Depression usually exist in phases, ie, they may be limited in time and quite often sound from even unattended. A depressive episode ("Episode") takes around six to eight months when not treated. major depressive disorder treatments
The course of a depressive disorder differs considerably from person to person. A depressive disorder can be completely cured for most people. In some patients, however, remains of depressive symptoms persist. Some depressive disorders also develop chronic, ie, periods of depression which can be regularly repeated, or there is a dysthymic disorder in which the symptoms usually are not as pronounced like a classical depression, but constantly (over a couple of years) remain.
In depressive disorders there is a high probability that they do not remain an illness episode. Over half of patients develop disease after a first depressive episode to another. The likelihood of developing again increases after two disease at 70 percent, and after the third episode even at 90 %.
A detailed ("differential diagnostic") is essential conversation: Beyond the assessment of the current complaints is definitely a collection of all mental patient discomfort over its entire lifetime required. Furthermore, can the therapist living and genealogy and current stresses and problems portray.
The severity of depression is measured through the number, intensity superiority depressive symptoms. Clinical diagnostic interviews, z. B. CIDI (Composite International Diagnostic Interview) or DIPS (Diagnostic interview for psychiatric disorders), ask the diagnostic criteria in accordance with the classification of the World Health Organization from (ICD-10). Standardized questionnaires and external assessment scales help assess the severity of the sickness. Here are the right choice PHQ-D (Patient Health Questionnaire depression), BDI (Beck Depression Inventory) or HDRS (Hamilton Depression Rating Scale). Ahead of initiation of therapy, careful and neurological examination to rule out physical causes is helpful, as such, for example, metabolic disorders (eg. As diabetes), or certain medications (antihypertensives, steroid hormones) can be physical causes of depressive symptoms.
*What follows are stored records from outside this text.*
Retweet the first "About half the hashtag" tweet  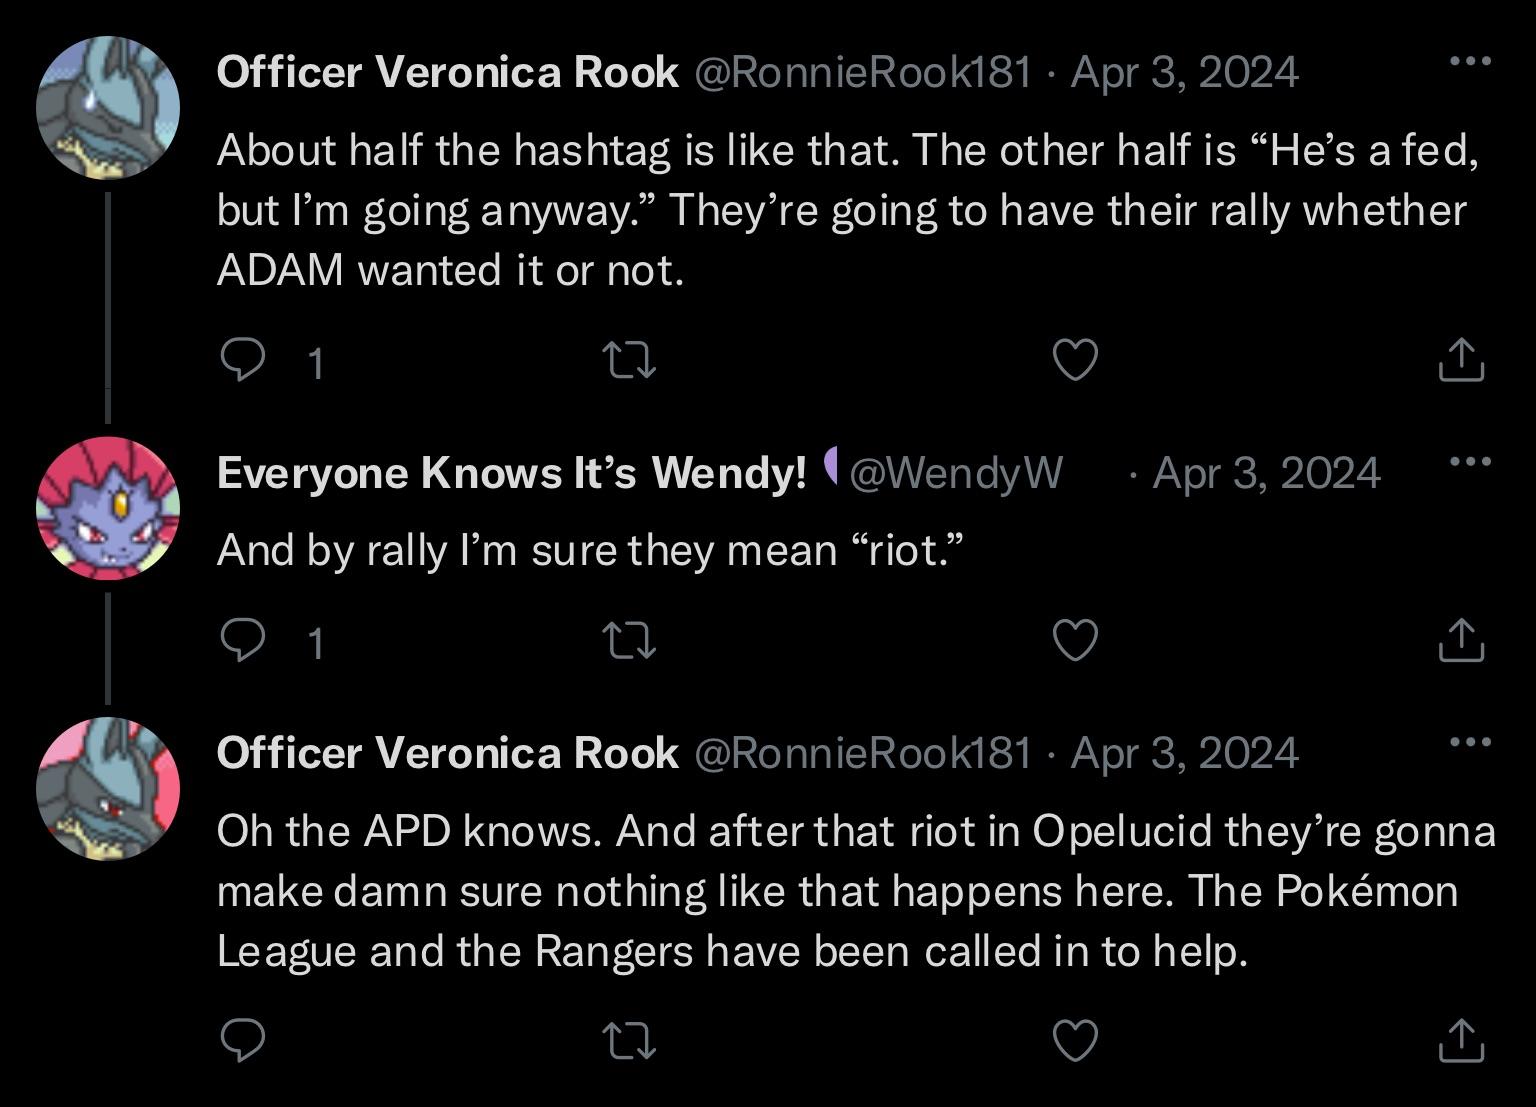632,360
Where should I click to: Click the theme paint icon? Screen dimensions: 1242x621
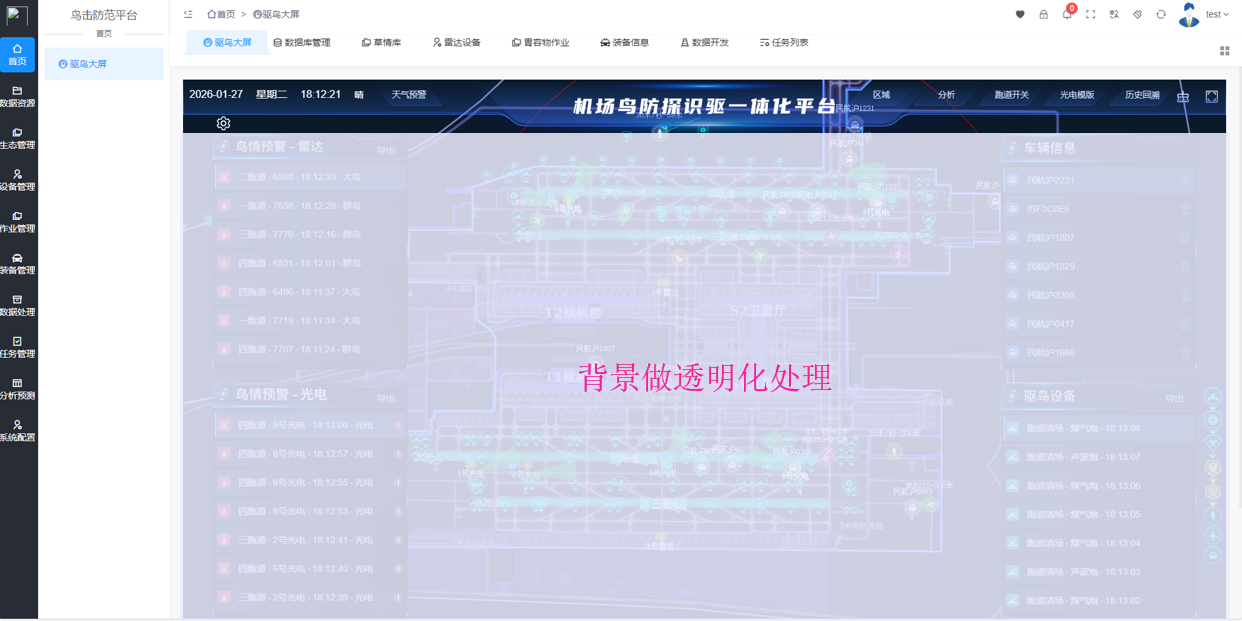(1137, 15)
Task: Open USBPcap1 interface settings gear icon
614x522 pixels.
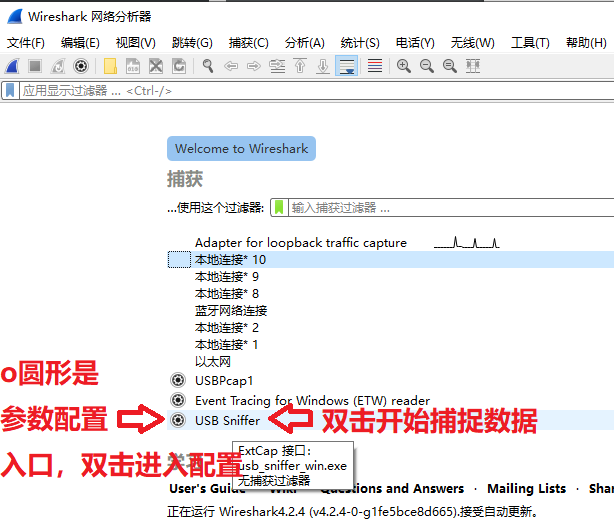Action: point(178,380)
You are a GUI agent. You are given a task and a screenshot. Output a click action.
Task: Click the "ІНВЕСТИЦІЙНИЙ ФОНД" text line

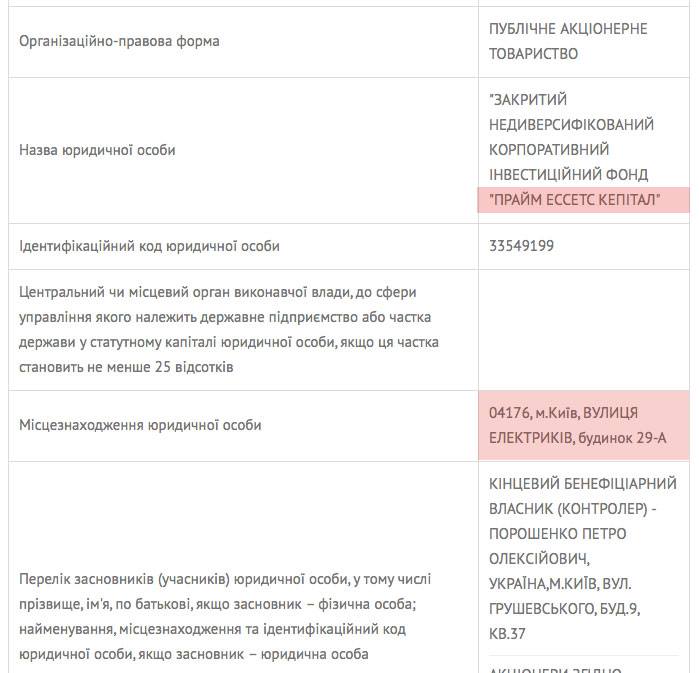[x=569, y=175]
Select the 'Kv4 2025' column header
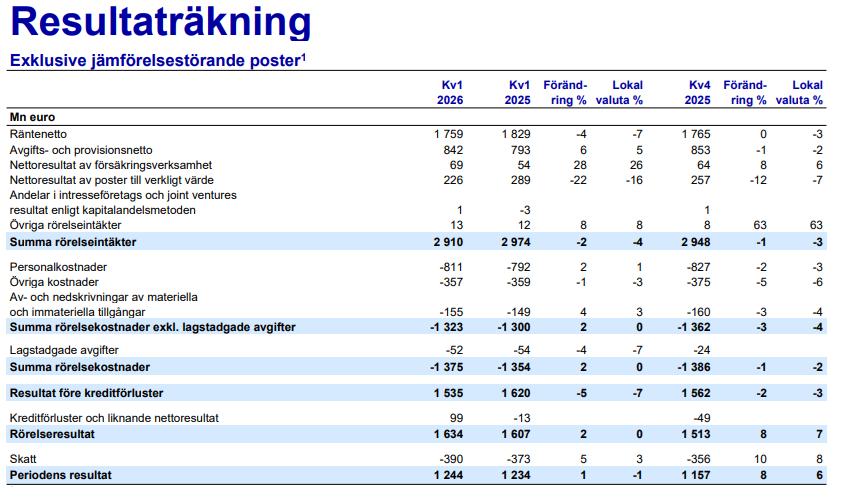845x487 pixels. point(698,93)
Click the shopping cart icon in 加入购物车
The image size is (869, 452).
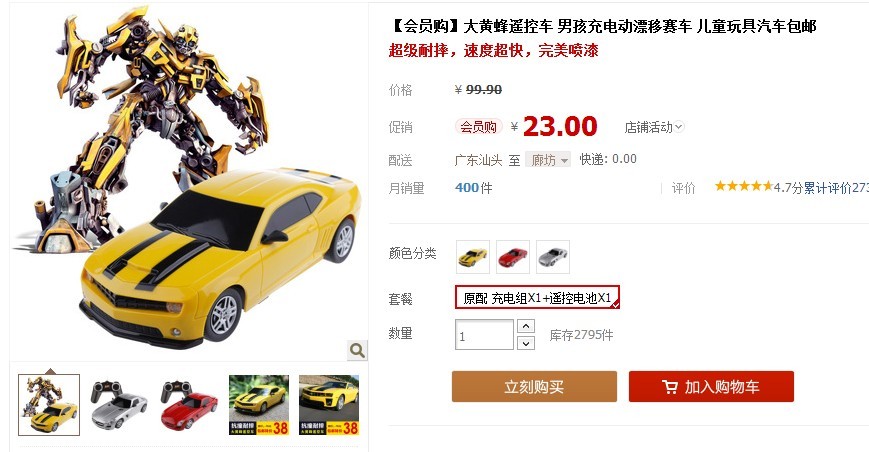click(x=670, y=387)
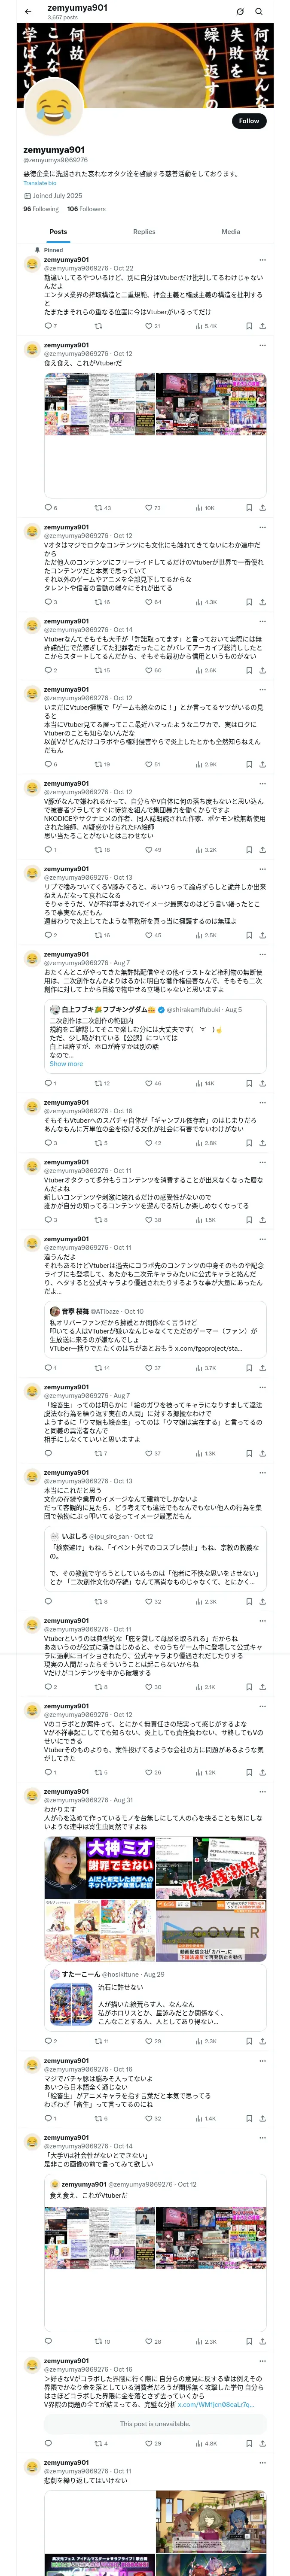This screenshot has width=290, height=2576.
Task: Open the search icon in the header
Action: (x=259, y=11)
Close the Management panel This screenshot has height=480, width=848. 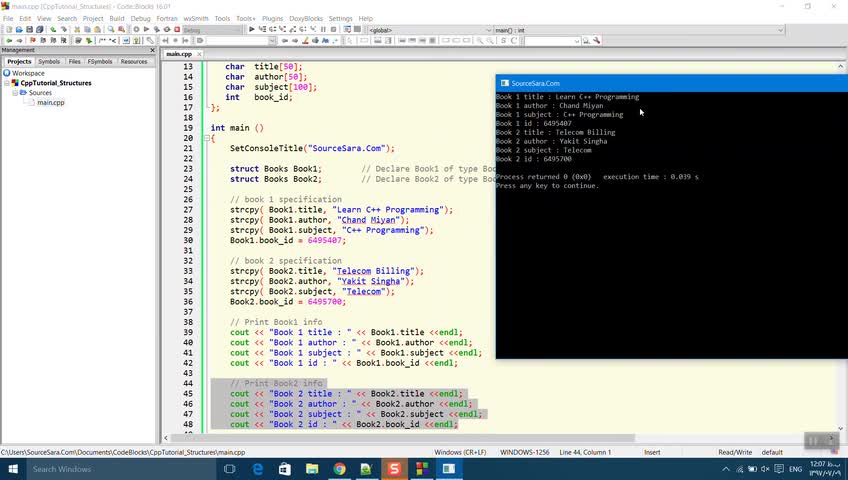153,50
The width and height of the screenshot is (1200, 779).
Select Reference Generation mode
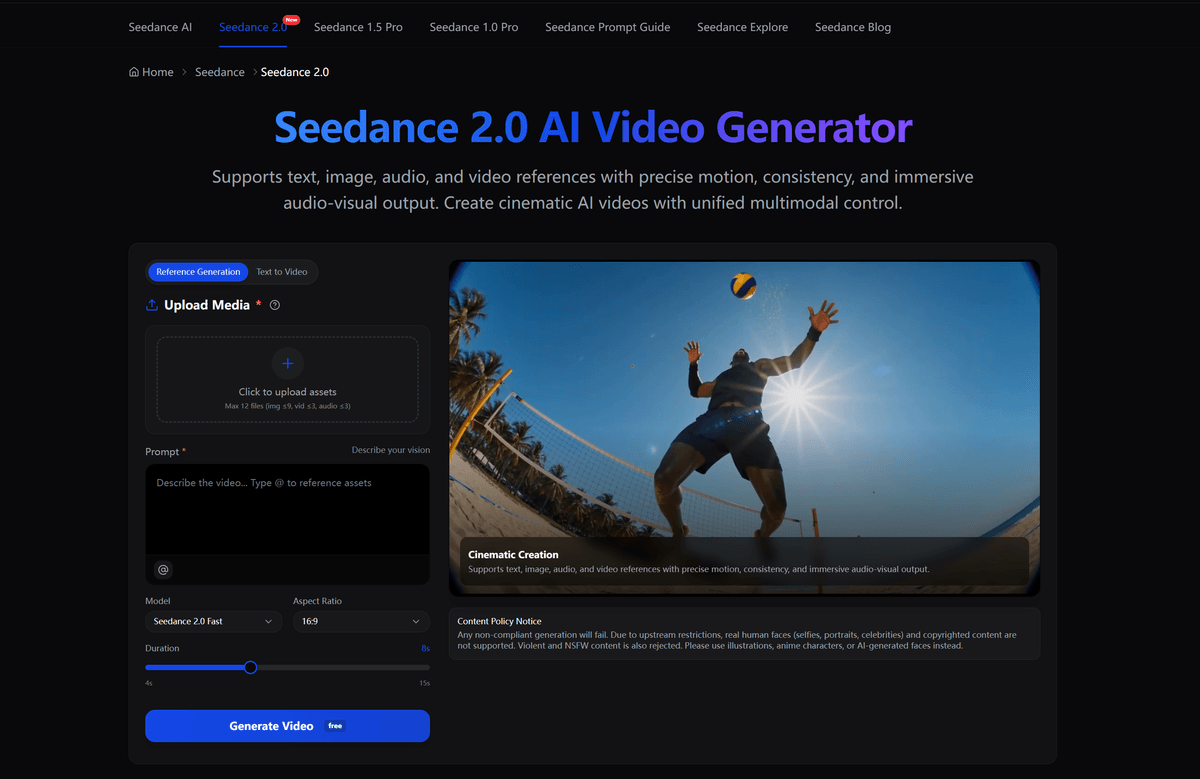point(198,271)
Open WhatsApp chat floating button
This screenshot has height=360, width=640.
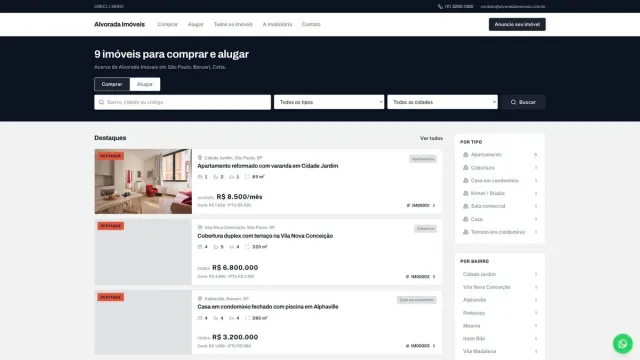coord(622,344)
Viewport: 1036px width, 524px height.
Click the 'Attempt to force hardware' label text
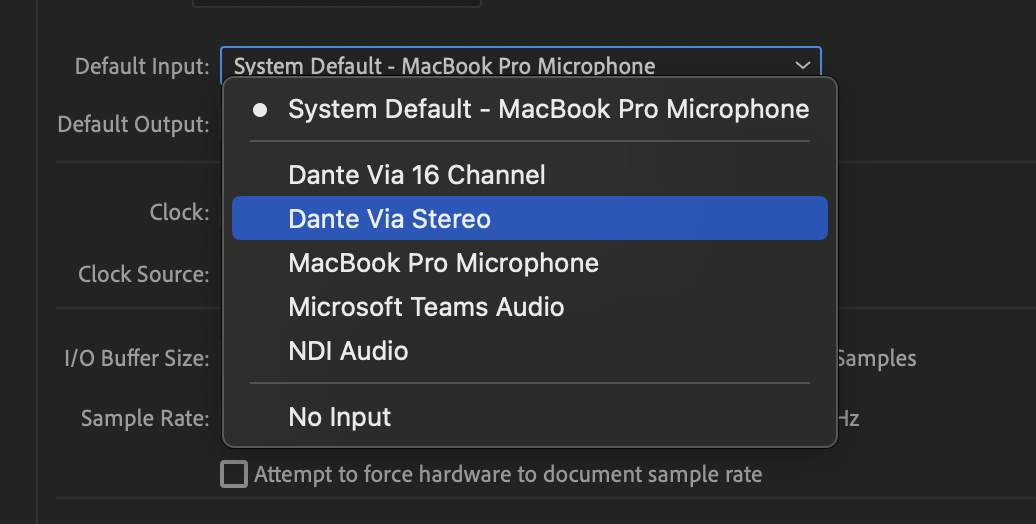pyautogui.click(x=508, y=474)
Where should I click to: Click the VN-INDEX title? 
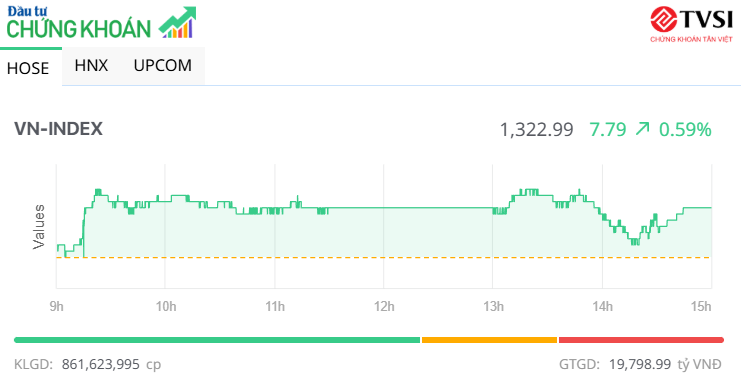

The recommendations for the treatment depend on whether a depression occurs the very first time or repeated and exactly how hard the patient's disease. Treatment should be based on the recommendations which might be in the National Care Guideline "Unipolar Depression".
Not every depression needs to be treated immediately with psychotherapy or medications:
In mild depressive disorder, the patient may first seek guidance and advice, as he is better at coping with depressed emotional states. However, this is the differential diagnostic investigation, which excludes an extreme course of the disease. If within two weeks without improvement, specific treatment ought to be agreed with the patient. In such cases, psychotherapy is preferable to a pharmaceutical Kobe plot.
In moderate depressive disorders the patient psychotherapy or treatment with drugs needs to be offered as treatment alternatives.
In severe and chronic depressive disorders, a combination of psychotherapy and medicine is necessary.
When depression following psychotherapies are occupied with regards to effectiveness: behavioral therapy, psychodynamic psychotherapy, interpersonal psychotherapy, psychotherapy and systemic therapy. For medications of depressive disorders different classes of antidepressants are particularly permitted.
Probability of recovery
The time period of a depressive illness may be significantly reduced by treatment - around 16 weeks. Effective treatments lessen the relapse rate significantly. A certain strength of psychotherapy is it acts consistently and long run, particularly if it continues even after resolution of acute symptoms as maintenance therapy. The recurrence rate can be significantly reduced via a psychotherapeutic treatment. Patients with the increased risk of relapse, z. B. if depression just isn't completely subsides, a longer-term stabilizing psychotherapy is usually recommended. Antidepressants reduce the risk of relapse. You should also be taken after complete disappearance of depressive symptoms on. The use of intake depends especially on the specific probability of relapse of patients.